Weinstein’s attorney, Mark Werksman, said Weinstein is being held as a “keep away” at the Twin Towers jail in downtown Los Angeles due to his high profile status and his health problems. He said Weinstein is “obviously struggling” with the situation, which he said is “akin to solitary confinement.”
“He can’t walk and he can’t see,” Werksman said.
Prosecutors filed a motion on Monday asking the court to allow several Weinstein accusers to testify at trial in support of the five women whose claims pertain to the 11 counts.
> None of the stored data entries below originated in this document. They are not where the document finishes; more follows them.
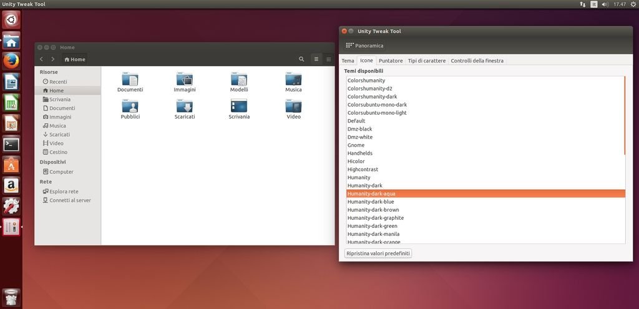Open the Scaricati folder icon
The height and width of the screenshot is (309, 639).
185,107

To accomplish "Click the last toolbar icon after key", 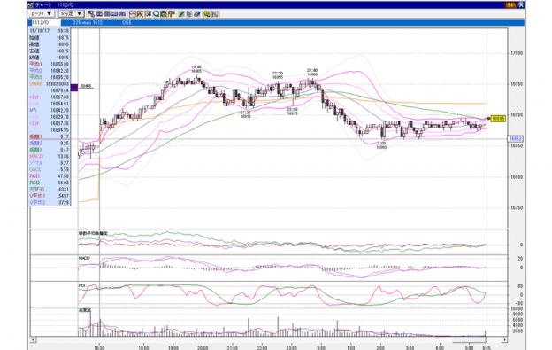I will (x=214, y=14).
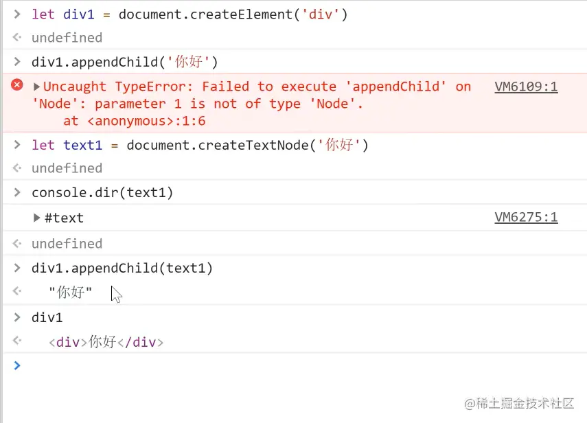587x423 pixels.
Task: Open the VM6275:1 source link
Action: click(x=526, y=218)
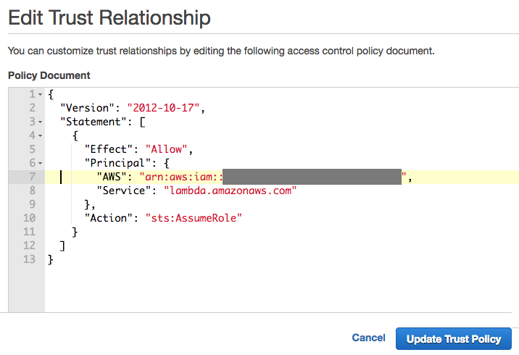Click the arn:aws:iam:: value text
Screen dimensions: 519x355
180,177
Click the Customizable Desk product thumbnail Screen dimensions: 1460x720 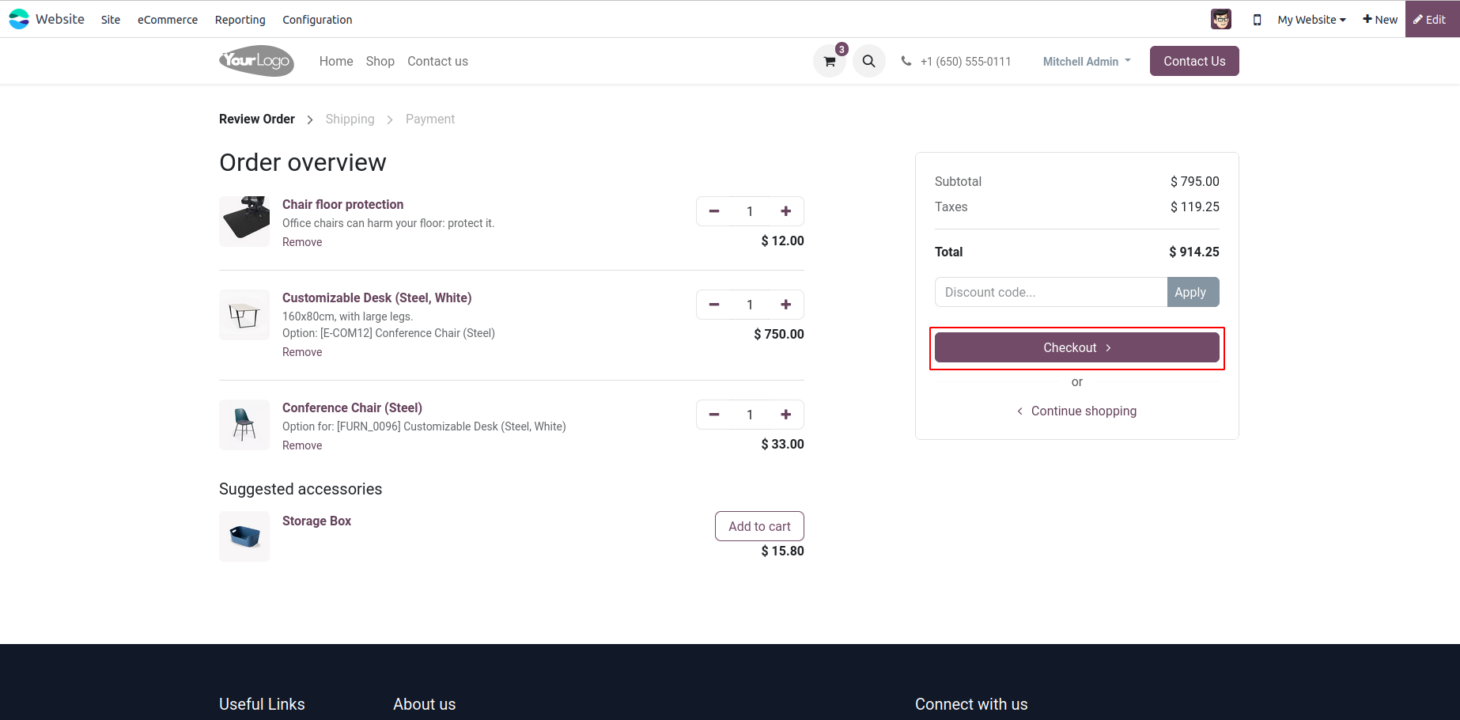click(x=244, y=315)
The motion was filed under seal, but prosecutors had previously indicated they would ask that 10-12 such “prior bad acts” witnesses be permitted to testify.
Werksman complained that the D.A.’s office is “opening up a water cannon of allegations against Mr. Weinstein through numerous uncharged alleged victims.”
Werksman has also filed a motion to dismiss the entire case, arguing that prosecutors failed to present sufficient evidence to the grand jury to bring charges, and relied on faulty expert testimony. The grand jury transcript remains under seal.
The defense had earlier prevailed in dismissing a count of sexual battery by restraint due to the statute of limitations, though prosecutors were able to restore the charge by returning to the grand jury. The defense has 30 days to renew its effort to dismiss that charge.
A hearing is set for Dec. 8.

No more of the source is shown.